**PASSAGE**.
>>>>>

Another thing that happened that was not of the norm happened one Sunday morning. Jamie and I were still sleeping in our bed as we heard a loud knock on our front door. We jumped out of bed and as we were trying to get something appropriate on to go to the door we heard another loud knock. I got to the door and found James standing there with scrubs on dressed as though he had just been in surgery. He looked at me and said, "do you want to help me keep a baby warm?" . I looked at him very confused and said what baby? Just then he pulled his shirt up and there she was a tiny 7 month preemie. I quickly invited him in and he took a seat in the living room and asked for some warm water in a basin. I then got a pan on the stove and began heating up water. James asked Jamie if there was some sort of light that could be used for warming and Jamie was out the door in a flash as he already had something in mind that could work. I ran down the hall to wake up Cory and Brichelle in their separate rooms. I said to them each separately "you need to come see the baby James has here". Their reply was, "baby what?". I just laughed and said "a baby human". They ran to the living room where the baby had already been placed into the basin with warm water. Brichelle had a turn holding the baby as she looked at the tiny fingers in amazement. Next we fed it through a extra new syringe, that I coincidentally had in the house from all our sickness, with sugar water. James told us that the two reasons that preemies don't make it is because of hypothermia and hypoglycemia. Unfortunately the babies heart beat was slowing down and then she stopped breathing. James worked on her for a long time to keep her alive but she just didn't have what she needed to make it. We were very sad. James said that we will see her again. And the other thing he reminded us of was that who knows what kind of life she may have had to endure here. I'm telling you the things we have experienced here are priceless. We have learned so much.

One of the things we have added to our responsibilities are the volunteers. We have opened up our home for those who want to pray come to our house by 8:00 p.m. every night. We have found this to be a great tool for binding us together as foot soldiers for the Lord. We have seen miracles happen that has been a great tool for strengthening our faith. Please continue praying for us. The responsibility is really big. We are up against Satan and it is so clear he is working very hard. That must mean we are doing something very right.

At the moment we are all well. Praise the Lord! Jamie has had malaria 3 times, Brichelle 4 times and Cory 5 times. Cory has also had ameba's. We have been too busy with our own sickness. But the rainy season is over and we see things lightening up. But as far as the hospital that is busier than ever. I think that as I write this every bed is full over there. The nurses are really tired and need prayers for strength. They stay so busy.

I also don't know if everyone there knows the big news for James and Sarah Appel. They are having a baby!!! We are so excited for them. Sarah is about 4 months along. They will be leaving in March to go to Denmark to have the baby just in case it comes early. I believe she is due in May.

<<<<<

**EXTRACTED INFORMATION**.
>>>>>

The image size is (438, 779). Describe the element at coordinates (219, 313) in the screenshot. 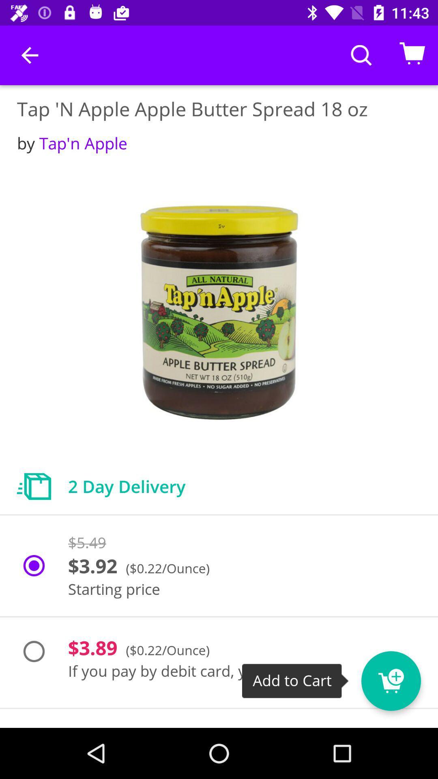

I see `the item below the by tap n item` at that location.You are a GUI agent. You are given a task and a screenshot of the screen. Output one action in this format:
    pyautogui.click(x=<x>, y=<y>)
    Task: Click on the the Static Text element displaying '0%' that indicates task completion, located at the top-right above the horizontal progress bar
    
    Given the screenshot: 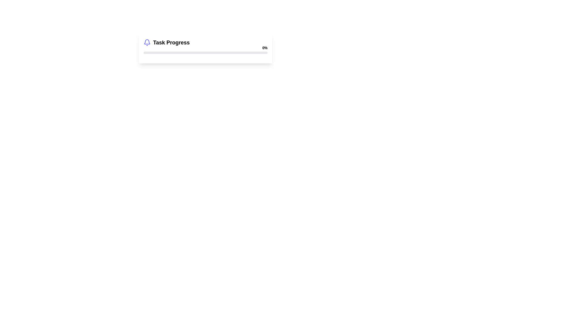 What is the action you would take?
    pyautogui.click(x=265, y=48)
    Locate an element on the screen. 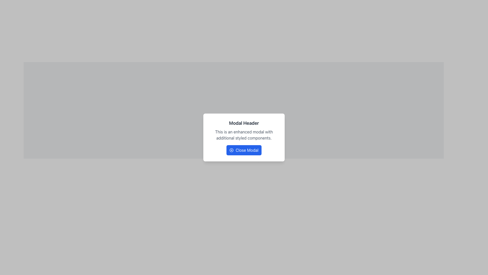 Image resolution: width=488 pixels, height=275 pixels. text content of the heading located at the top of the modal dialog, which serves as the title indicating its purpose or subject matter is located at coordinates (244, 123).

<<<<<

**WORK INSTRUCTIONS**.
[1] Rewrite the letter's paragraph beginning "At the moment we are all well" more briefly, keeping its main facts.
[2] According to the letter, by what time each night do those who want to pray come to the house?
[3] List every first name of a person that appears in the letter.
The entries above are not needed for any work on the letter.

**RESPONSES TO THE TASKS**.
[1] Everyone is well for now. Jamie has had malaria three times, Brichelle four times and Cory five times, and Cory has also had amebas. The rainy season is over and things are easing. The hospital, however, is busier than ever, with every bed likely full. The tired nurses need prayers for strength.

[2] By 8:00 p.m.

[3] Jamie, James, Cory, Brichelle, Sarah